──────── SELECTED PASSAGE
Just as in the case with the poor your car, boat, and furniture are simply liabilities since they take money out of your pocket. Although by buying quality, it may last longer and not depreciate as quickly.

So what do the Rich do differently?

Bank Deposits or CDs

The rich do not consider bank deposits or CDs “investments” they are simply holding places for liquid funds until they are needed to buy real investments or are needed to pay other expenses.

The rich also make sure that they are always earning interest on their money. I remember hearing a story of a wealthy bank client. He had a deal going through that wouldn’t close until about 4:30 on Friday afternoon. As we all know bank deposits made after 2:30 don’t get credited until the following business day. The signs in the bank say so right?

Well this particular gentleman couldn’t bear to have his money not earning interest over the weekend, so he made arrangements with his banker to keep the bank open (and credit him interest) starting on Friday afternoon! When a large deposit from a good client is at stake it’s amazing what can be done, isn’t it?

But the point of the story is that even though the money at stake was only 3/365ths of 3% (3 days interest at 3%) this wealthy person would not sacrifice that interest (on a Million Dollars it comes out to about $245). Why would a Multi-Millionaire be worried about $245? Because he learned the lesson young… Always, Always, Always have your money working for you!

Stocks

When buying stocks the wealthy do not buy on emotion or “hot tips”. They do not buy for excitement or to be part of a crowd. They buy at the bottom of a cycle when no one else is interested. They buy when the average person would say they are crazy for buying and when what they are buying is entirely out of favor (i.e. they buy when it is cheap because no one wants it) so their risk of loss is low and their potential gains are high.
────────────────
──────── ROWS
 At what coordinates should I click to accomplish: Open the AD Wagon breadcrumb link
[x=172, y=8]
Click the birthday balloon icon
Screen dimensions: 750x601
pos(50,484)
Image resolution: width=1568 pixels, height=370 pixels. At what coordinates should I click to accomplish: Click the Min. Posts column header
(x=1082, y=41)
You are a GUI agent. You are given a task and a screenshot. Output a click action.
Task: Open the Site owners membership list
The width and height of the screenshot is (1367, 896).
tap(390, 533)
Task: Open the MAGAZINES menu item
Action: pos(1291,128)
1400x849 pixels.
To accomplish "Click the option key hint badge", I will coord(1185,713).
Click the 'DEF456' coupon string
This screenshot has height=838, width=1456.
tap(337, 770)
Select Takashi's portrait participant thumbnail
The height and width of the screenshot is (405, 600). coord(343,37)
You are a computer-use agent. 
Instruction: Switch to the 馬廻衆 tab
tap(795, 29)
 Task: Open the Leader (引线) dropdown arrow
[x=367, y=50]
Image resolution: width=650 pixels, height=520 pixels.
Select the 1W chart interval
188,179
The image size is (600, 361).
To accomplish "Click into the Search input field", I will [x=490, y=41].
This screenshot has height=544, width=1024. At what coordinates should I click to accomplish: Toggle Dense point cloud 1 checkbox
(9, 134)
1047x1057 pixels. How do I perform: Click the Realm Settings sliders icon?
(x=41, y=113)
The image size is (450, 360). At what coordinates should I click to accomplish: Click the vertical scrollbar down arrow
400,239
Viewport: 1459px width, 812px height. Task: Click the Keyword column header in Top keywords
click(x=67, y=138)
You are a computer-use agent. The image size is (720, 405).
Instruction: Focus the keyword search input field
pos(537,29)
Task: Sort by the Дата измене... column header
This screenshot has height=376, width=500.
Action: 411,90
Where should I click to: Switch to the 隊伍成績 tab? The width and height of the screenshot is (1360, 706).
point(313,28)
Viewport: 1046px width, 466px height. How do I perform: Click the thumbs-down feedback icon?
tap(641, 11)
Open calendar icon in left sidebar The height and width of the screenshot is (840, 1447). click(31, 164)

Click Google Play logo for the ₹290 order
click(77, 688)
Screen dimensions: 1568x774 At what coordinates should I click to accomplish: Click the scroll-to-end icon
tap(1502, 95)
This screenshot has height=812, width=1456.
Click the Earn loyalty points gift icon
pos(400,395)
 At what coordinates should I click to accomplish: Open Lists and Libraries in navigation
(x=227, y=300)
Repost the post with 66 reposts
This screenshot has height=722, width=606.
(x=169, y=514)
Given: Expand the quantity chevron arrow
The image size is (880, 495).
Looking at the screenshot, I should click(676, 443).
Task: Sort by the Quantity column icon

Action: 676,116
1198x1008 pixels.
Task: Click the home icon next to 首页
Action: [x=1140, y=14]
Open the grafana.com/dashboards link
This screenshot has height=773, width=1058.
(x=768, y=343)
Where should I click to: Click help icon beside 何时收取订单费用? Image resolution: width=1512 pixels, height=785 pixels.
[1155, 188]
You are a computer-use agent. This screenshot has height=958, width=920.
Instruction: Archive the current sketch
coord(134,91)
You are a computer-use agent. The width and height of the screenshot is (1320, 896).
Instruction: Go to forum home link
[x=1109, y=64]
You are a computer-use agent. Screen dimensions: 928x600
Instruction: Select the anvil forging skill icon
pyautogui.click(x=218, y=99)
────────────────
Continue the passage about how the rich handle their money, starting after its final sentence and keeping its voice and style.

## ANSWER BELOW
They manage their risks by ruthlessly cutting their small losses before they become big losses (but if they bought at the bottom the chances of this happening are small).

Bonds

When buying bonds the rich buy for a specific purpose after carefully analyzing their risks. They may actually buy a bond for the income stream it produces. Let’s assume that a wealthy man wants to buy a new BMW. Does he just go out and buy one? Certainly not! He takes the money and buys a bond that will give him a 6% return. Then he goes out and borrows the money to buy his BMW at 3% or even 0% from the car company. Then he uses the interest from the bond to make his car payments. Once the car is paid off he has both his car and his initial principle (the bond). The rule here is Never dip into the principal only spend the interest!

Real Estate

When the wealthy think of Real Estate they don’t think of their own homes, they think of property that will put money into their pockets. Things like rental properties, houses, condos, strip malls, and self-storage units. Each of these pays excellent returns well above the cost of holding them. A reasonable rate of return may be 5-6% but wait a minute you say, I thought you said an “excellent rate of return”. At first glance you might think that 5-6% isn’t very good after all stocks should be able to earn that! Well that may be but when real estate is done right you put very little money up front and borrow the rest. Over time the tenants pay off the principal, you get wonderful tax deductions and in the end after it is all said and done, you may have earned 20% per year!

Mortgages

Are mortgages assets or liabilities? No I am not crazy as you might be thinking.

How can a mortgage be an asset? In this case I’m not talking about a mortgage on your house. Most middle class people only think about mortgages as part of owning their own house. They also think that owning a house is an asset. Which as I said before,  in most cases it is not.

The first thing to realize is that almost all assets are also someone else’s liability.  So when the wealthy think about mortgages they think about owning them i.e. loaning other people money so they can earn higher rates of interest. And as we said before, most people will make their mortgage payment even if they can’t pay for anything else.

Another way the wealthy think of mortgages is as part of a financing package to be able to buy more real estate. When combined with a good cash flow a mortgage can be an excellent way to get your tenants to buy a house for you.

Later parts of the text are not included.